Industry insiders anticipate that might be one of the facets of the Competition Bureau’s exploration of the deal, but ultimately the telecom side of the merger and the potential consumer impact will be the focus.

“It makes everything a lot murkier, which I don’t think is a good thing,” said Dwayne Winseck, Professor at the Carleton University School of Journalism and Communication, who also holds a cross appointment at the Institute of Political Economy.

Winseck said he’d heard rumours of the proposed transaction as far back as 2016, with Shaw’s divestiture of its Corus shares a lead-up to today’s announcement. The combined Rogers/Shaw entity would solidify its position behind Bell as the second-biggest telecom, internet and media company in Canada and significantly increase Rogers’ current lead on TELUS.

Of greater significance, Winseck said, if allowed to move forward, the deal “blows up the Rubicon” in terms of creating a line in the sand in regards to ownership.

Based on the Herfindahl-Hirschman Index (HHI), a common measure of market concentration used to determine market competitiveness, a market with an HHI of less than 1,500 is considered to be a competitive marketplace, an HHI of 1,500 to 2,500  moderately concentrated, and an HHI of 2,500 or more a highly concentrated marketplace.

“It would be a substantial lessening of competition, especially HHI thresholds.
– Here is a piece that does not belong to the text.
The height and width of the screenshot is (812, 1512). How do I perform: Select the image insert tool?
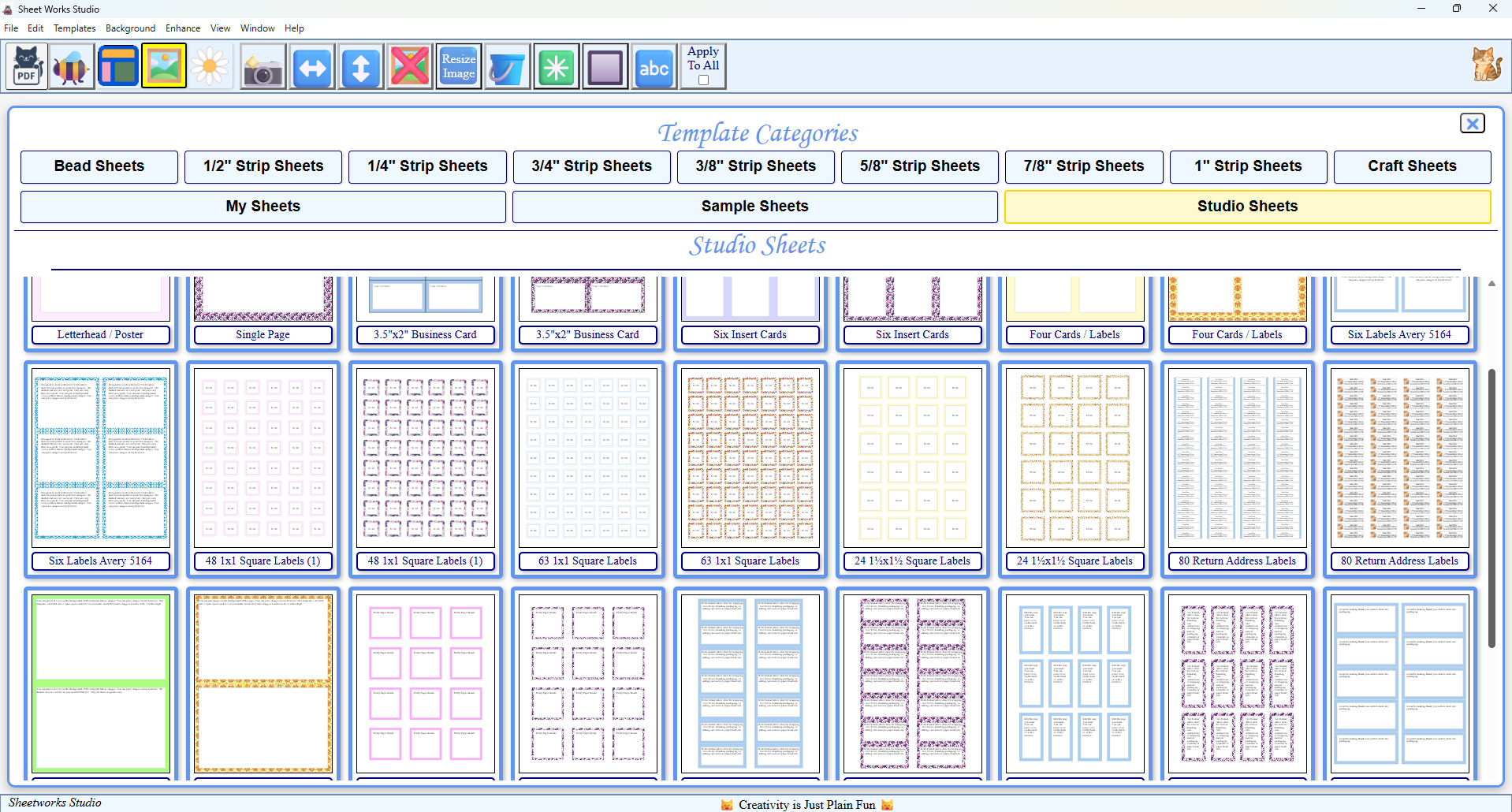click(163, 66)
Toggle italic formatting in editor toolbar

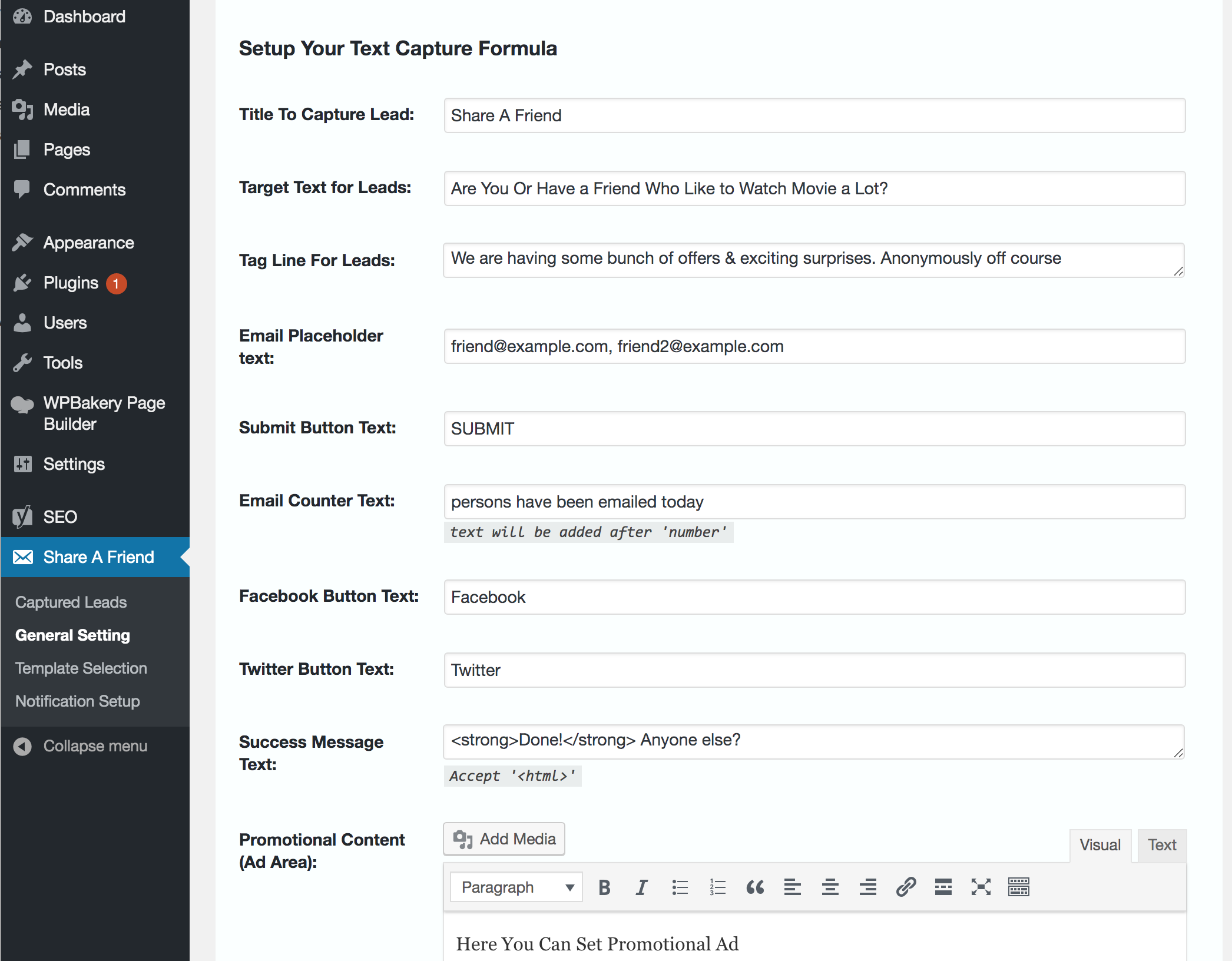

If there’s movement of over 200 points on the HHI , that’s considered a significant move,” explained Winseck.

He believes any media concentration issues the deal presents, ultimately pave the way for the Shaw Family and Rogers to get out of content creation and radio and television ownership in favour of focusing on their core telecom business.

Laura Tribe, Executive Director of OpenMedia, said the non-profit advocacy organization also has concerns about the concentration issues the deal presents.

Today’s announcement comes one day before the OpenMedia-led Affordable Internet Day of Action, calling for an end to mobile and internet rates that are some of the highest in the world.

“Over the years, we’ve seen competitor after competitor swallowed up by the Big 3. The result is always the same – more profits for the Big 3, worse plans and less choice for Canadians. We can’t afford this deal. This is going to be a true test of [ISED] Minister [François-Philippe] Champagne’s commitment to affordability, connectivity, and Canadians,” said Tribe.